Supreme Court Orders Tongsat, Government To Turn Over Payment Documents

PM, Public Service Association's lawsuit claims millions of dollars illegally paid to satellite firm by Chinese company

NUKU‘ALOFA, Tonga (Matangi Tonga, July 7, 2017) – The Supreme Court has ruled in favour of an application by the Public Service Association and ‘Akilisi Pohiva to recover further documents from defendants, Kingdom of Tonga and Tongsat, in an ongoing legal proceeding, in which they essentially claimed the unlawful payment of millions to Tongasat, for the use of orbital slots by a Chinese company.

Plaintiffs, PSA and Pohiva's original statement of claim, focused on the payment of the USD$25,450,000 made by the Government of the People’s Republic of China to the Government of Tonga in May 2011, which was then paid to or for the benefit of Tongasat in around June 2011.

“The essential allegation is that the payment to or for Tongasat was unlawful in breach of the Public Finance Management Act 2002.”

The plaintiffs had also claimed that this second tranche payment was an aid grant and described as such under an Agreement on Economic and Technical Cooperation, between the Governments of Tonga and People's Republic of China dated on April 9, 2011 and also public money, within the meaning of the Act.

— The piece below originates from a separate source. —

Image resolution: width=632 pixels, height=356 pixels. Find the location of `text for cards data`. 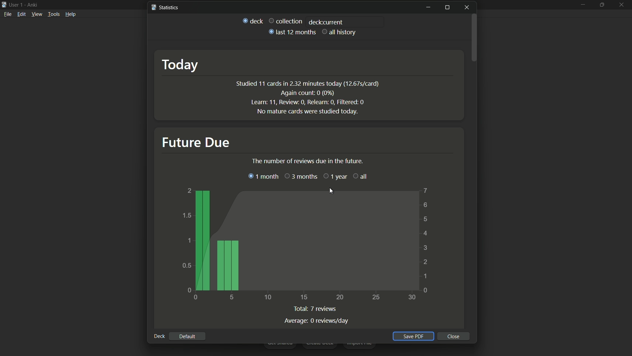

text for cards data is located at coordinates (308, 96).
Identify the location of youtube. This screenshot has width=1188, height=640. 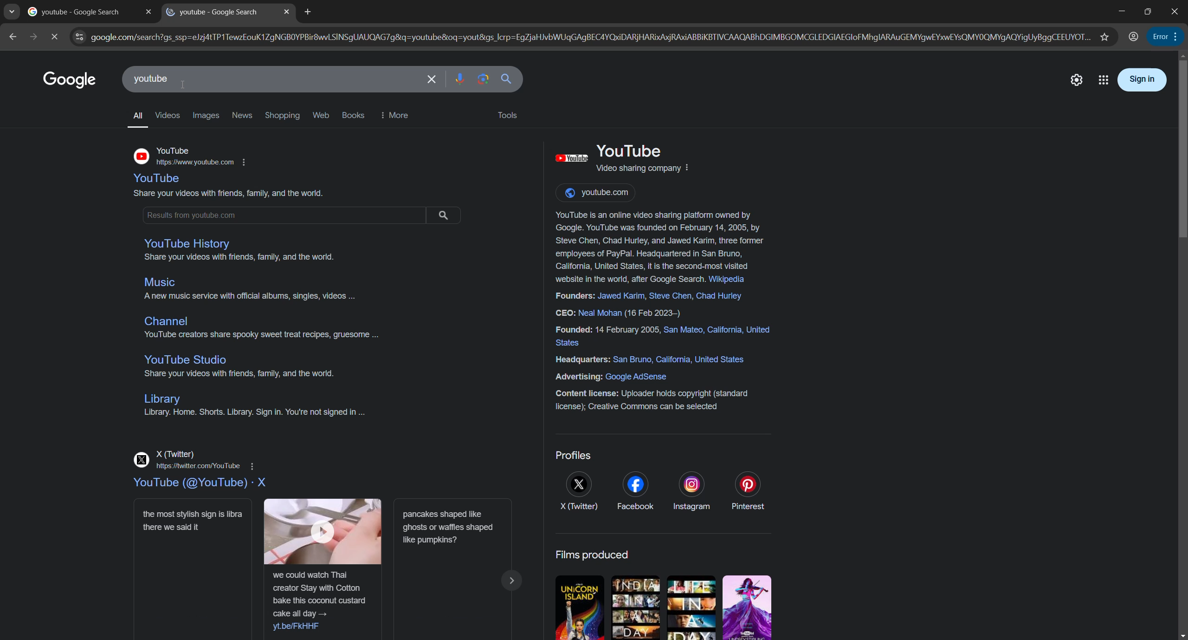
(193, 156).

Lord Chief Justice O.G. Paulsen said this ruling on 19 May, was about the plaintiffs' application for leave to file nunc pro tunc, an amended statement of claim for further and better discovery of documents from both defendants.

He said the first defendant, the Kingdom of Tonga did not oppose any of the orders but the Friendly Islands Satellite Communications, trading as Tongasat as second defendant, opposed each of the plaintiffs' applications.

The amended claim repeats the original with only minor changes and differs only on two principle matters, which the plaintiffs claimed they were previously unaware of.

The court heard that Tongasat had argued that the plaintiffs should not be granted leave to file an amended statement of claim because they are seeking to raise new causes of action of which they have no standing and because the causes of action are time barred.

It also opposed the application for further and better discovery, principally on the grounds that the documents sought are not relevant to any matter the plaintiffs can legitimately raise in the action and disclosure of them is unnecessary.

Grant leave

The Chief Justice, however, ruled for the plaintiffs granting them leave to file their amended statement of claim in this proceeding in terms of the first amended statement of claim.

He also ordered that Kingdom of Tonga and Tongasat make affidavits stating whether it has in its possession custody or power any documents related to issues arising between the parties to this proceeding.

Further applications was adjourned to be called on June 23 for further consideration.


The background is that, Tongasat had in its defence said it had an Exclusive Agency Agreement with the Kingdom to market and manage the licensing and frequency assignments of orbital slots registered by the Kingdom with the International Telecommunications Union.

A dispute arose with the China Electronic System Engineering Company CESEC, a corporation associated with PRC, over its unlawful use of the orbital slot at 130 degrees.

Tongasat said it concluded on behalf of the Kingdom a settlement wich CESEC under which this company would pay USD$49,900,000 in two tranches of USD$24,451,000 on July 2008 (the first tranche payment) and USD$25,449,000 on December 2010 (second payment) and Tongasat to receive 50 percent of the first payment (subject to negotiation) and another 50 percent of the second payment.

It then pleaded that the second tranche payment was collected by the Kingdom and paid to it in performance of its obligation under the Exclusive Agency Agreement and later that it received the second payment in consideration for the mutural termination of this agreement.